**Directions for this task:**
Your answer must be every line of the data that holds the string "from".

**Task material:**
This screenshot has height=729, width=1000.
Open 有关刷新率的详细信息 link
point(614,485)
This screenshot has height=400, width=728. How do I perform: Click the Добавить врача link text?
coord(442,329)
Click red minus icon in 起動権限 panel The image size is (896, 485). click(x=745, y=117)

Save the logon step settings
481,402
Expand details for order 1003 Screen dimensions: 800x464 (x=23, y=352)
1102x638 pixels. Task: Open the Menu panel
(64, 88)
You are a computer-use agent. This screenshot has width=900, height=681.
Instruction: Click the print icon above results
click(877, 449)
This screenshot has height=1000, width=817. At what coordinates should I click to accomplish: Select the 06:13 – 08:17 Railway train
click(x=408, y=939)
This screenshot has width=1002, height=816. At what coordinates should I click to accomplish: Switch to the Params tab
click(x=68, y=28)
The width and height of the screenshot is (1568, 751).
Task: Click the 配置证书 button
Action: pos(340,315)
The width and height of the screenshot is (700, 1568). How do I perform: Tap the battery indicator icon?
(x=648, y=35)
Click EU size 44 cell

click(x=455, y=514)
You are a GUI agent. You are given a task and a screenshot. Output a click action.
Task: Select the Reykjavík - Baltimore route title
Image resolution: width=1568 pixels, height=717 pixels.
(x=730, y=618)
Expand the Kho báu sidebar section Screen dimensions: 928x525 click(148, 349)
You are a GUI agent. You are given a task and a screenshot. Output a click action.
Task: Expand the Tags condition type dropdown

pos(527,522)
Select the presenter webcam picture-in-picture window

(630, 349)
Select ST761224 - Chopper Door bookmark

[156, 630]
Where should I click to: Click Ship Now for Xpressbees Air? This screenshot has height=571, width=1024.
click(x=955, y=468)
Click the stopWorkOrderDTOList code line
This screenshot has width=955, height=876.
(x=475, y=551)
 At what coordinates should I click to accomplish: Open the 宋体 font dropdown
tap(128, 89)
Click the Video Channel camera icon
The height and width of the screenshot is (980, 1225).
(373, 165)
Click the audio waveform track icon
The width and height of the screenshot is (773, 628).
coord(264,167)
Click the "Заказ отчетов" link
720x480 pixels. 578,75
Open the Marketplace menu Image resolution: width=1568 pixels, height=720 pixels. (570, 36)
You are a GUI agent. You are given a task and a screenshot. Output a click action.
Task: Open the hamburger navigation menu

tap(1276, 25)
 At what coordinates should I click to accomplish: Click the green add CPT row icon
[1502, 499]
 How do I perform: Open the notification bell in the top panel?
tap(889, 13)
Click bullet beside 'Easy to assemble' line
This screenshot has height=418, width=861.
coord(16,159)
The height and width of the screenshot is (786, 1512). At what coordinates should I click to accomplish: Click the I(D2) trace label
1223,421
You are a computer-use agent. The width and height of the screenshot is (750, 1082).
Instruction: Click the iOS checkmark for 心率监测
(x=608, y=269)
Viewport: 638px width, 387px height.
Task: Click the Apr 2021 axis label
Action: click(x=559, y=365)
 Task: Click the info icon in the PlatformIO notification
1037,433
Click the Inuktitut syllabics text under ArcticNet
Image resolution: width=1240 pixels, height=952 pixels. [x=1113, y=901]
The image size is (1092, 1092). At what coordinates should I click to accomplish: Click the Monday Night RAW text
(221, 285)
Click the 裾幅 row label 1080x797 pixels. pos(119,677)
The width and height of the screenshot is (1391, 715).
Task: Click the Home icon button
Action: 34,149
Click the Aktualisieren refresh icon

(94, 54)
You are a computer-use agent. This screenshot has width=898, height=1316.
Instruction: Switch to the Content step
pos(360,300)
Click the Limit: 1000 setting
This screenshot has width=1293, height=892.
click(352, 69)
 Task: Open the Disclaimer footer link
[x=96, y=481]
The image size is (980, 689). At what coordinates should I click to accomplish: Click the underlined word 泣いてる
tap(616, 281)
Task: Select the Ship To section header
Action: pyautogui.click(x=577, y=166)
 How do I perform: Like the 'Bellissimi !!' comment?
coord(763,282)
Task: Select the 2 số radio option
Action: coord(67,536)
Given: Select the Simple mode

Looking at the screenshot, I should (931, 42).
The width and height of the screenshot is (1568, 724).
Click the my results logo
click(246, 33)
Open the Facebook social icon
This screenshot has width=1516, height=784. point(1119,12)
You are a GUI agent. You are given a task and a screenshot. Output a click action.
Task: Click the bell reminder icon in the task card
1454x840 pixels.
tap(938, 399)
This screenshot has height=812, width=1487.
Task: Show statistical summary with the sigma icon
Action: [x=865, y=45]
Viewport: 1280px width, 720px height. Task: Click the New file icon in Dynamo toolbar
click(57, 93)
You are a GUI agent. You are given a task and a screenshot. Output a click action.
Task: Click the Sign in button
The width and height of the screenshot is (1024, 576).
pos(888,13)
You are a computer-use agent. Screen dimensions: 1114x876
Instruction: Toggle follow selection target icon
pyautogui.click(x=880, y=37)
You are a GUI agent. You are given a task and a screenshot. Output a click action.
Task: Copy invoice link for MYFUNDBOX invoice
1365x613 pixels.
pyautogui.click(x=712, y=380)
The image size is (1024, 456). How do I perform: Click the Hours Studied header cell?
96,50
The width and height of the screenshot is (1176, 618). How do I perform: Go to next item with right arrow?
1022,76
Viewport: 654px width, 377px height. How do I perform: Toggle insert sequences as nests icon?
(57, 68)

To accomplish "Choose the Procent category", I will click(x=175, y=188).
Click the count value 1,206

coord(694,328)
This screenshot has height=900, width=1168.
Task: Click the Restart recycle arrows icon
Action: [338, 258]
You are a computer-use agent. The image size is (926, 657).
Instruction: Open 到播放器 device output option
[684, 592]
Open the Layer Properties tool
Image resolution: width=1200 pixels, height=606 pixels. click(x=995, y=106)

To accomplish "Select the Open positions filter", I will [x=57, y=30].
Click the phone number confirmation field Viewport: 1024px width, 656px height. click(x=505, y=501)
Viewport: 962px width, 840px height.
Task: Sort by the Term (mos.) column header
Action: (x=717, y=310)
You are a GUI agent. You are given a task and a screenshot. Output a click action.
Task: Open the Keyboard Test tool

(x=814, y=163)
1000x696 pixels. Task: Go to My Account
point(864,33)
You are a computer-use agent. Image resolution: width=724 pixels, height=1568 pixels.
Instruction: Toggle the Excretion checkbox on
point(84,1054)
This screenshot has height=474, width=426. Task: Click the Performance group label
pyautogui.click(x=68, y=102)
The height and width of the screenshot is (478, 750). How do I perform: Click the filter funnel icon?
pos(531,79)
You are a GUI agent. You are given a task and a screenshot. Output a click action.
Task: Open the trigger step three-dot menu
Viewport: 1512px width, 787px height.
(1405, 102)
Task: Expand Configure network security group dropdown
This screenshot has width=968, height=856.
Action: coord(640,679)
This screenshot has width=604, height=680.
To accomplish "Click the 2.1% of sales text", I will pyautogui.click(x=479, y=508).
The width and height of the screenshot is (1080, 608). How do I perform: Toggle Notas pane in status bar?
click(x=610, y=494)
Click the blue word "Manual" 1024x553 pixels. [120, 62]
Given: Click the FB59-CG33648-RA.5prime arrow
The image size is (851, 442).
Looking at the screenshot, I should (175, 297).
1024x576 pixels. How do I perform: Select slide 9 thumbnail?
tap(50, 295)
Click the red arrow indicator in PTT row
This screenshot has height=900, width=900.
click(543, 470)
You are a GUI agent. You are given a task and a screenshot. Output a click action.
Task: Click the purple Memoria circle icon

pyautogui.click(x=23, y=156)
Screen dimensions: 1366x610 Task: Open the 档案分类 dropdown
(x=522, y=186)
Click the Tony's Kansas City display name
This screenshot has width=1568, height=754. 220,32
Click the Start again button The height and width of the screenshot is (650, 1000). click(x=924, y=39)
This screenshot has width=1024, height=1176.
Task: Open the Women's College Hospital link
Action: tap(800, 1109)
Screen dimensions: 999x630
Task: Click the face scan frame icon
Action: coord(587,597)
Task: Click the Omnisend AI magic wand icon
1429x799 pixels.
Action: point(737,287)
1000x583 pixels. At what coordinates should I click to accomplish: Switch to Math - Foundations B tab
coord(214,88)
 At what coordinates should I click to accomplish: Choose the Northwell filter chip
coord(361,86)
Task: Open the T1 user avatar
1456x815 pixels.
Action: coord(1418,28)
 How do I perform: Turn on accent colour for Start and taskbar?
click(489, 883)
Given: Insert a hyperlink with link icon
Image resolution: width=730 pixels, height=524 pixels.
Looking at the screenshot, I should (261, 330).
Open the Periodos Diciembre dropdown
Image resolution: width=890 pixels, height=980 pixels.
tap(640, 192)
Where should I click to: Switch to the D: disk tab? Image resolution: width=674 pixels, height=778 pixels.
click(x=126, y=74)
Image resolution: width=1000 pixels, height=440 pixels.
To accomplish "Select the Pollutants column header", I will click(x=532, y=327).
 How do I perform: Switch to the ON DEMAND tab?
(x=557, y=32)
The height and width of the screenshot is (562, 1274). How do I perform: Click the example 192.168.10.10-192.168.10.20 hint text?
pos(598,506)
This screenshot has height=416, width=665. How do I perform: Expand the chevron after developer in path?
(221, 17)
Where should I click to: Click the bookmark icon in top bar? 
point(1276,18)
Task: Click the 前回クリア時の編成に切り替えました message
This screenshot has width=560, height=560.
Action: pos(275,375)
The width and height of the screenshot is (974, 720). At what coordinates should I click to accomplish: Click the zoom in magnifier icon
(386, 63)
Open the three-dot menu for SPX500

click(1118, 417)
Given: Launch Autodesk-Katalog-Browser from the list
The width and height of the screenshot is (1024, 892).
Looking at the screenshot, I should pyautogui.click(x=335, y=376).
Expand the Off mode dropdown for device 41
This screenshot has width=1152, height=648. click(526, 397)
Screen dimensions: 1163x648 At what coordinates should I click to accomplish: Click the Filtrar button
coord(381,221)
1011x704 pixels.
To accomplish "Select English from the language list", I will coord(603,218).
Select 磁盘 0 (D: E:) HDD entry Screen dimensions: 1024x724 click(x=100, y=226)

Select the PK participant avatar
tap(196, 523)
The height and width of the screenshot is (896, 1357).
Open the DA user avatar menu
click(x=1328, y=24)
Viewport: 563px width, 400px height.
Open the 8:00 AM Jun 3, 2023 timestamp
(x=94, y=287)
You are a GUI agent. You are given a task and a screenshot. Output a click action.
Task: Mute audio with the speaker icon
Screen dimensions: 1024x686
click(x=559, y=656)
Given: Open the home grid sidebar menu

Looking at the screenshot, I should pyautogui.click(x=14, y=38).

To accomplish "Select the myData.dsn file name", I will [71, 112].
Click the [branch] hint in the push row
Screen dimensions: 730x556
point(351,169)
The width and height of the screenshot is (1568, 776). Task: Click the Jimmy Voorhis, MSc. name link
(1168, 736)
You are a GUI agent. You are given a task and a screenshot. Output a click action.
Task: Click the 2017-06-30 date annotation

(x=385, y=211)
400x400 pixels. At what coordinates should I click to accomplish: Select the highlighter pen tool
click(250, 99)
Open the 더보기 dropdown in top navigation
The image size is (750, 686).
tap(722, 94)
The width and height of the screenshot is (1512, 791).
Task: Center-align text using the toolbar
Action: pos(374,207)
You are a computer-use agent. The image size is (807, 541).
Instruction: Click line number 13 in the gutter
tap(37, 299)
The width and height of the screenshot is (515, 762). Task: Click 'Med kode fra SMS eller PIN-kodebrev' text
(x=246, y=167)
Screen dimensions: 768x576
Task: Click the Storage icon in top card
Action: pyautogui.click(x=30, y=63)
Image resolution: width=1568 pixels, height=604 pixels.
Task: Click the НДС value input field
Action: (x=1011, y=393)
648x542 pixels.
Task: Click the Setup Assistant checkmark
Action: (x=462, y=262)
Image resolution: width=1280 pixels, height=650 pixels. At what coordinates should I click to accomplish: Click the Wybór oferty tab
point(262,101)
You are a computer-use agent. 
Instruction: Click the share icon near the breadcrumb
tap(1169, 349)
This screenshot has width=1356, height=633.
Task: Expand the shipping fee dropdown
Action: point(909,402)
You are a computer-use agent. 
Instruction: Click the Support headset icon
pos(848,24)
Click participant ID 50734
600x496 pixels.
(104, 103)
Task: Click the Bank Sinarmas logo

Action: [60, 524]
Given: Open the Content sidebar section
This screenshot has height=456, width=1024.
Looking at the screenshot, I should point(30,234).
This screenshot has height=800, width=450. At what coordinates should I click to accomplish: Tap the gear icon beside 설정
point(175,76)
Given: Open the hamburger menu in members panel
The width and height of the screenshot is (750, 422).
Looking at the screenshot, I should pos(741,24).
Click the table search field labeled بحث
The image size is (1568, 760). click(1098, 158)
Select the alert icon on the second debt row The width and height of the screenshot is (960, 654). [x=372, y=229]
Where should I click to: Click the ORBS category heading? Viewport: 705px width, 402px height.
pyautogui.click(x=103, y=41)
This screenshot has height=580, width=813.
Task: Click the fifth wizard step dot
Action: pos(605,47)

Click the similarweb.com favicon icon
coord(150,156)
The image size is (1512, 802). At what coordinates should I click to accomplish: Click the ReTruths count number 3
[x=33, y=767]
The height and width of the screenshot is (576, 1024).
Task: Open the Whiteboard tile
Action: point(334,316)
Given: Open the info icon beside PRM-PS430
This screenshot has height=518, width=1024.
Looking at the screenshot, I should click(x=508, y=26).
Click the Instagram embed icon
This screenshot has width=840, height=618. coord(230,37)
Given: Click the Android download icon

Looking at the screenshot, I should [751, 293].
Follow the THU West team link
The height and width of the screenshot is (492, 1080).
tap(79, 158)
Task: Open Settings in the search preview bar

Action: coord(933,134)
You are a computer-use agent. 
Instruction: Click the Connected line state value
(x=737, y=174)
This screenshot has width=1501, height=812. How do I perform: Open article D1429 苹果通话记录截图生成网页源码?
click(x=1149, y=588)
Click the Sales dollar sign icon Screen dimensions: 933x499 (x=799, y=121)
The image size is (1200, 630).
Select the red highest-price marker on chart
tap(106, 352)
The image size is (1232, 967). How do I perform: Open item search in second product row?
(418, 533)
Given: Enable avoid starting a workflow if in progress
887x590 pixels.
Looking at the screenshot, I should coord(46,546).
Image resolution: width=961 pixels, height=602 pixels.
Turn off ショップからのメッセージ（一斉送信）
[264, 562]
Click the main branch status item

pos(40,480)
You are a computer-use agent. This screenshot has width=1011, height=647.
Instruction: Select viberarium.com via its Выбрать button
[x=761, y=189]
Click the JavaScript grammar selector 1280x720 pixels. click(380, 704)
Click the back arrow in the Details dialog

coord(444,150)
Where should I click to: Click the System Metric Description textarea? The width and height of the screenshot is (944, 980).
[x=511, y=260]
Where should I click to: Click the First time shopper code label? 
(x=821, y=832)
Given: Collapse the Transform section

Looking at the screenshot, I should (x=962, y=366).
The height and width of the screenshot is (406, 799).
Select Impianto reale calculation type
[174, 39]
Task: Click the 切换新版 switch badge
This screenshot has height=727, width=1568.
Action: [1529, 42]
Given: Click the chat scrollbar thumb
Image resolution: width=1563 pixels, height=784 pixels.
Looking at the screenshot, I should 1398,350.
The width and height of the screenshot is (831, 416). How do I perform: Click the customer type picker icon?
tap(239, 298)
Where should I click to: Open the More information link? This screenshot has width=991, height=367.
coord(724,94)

**The completed task:**
Given: Launch Autodesk-Katalog-Browser from the list
To accomplish "Select English from the language list", I will coord(603,218).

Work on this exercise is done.